● **Input data**

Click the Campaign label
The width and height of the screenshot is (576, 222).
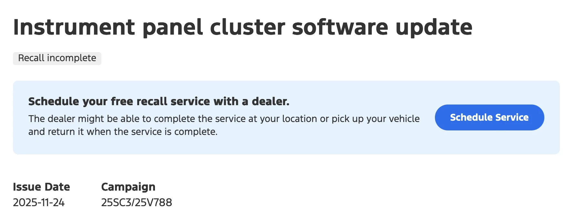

==

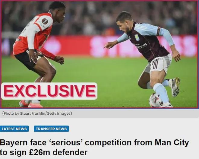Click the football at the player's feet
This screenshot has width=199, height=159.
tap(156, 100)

● **Task prompt**
Copy out each line of the data above, exactly, if it lies between the line holding "Click the Campaign label" and the line holding "The width and", inclusive; copy no other line.

● **Output**
Click the Campaign label
The width and height of the screenshot is (576, 222).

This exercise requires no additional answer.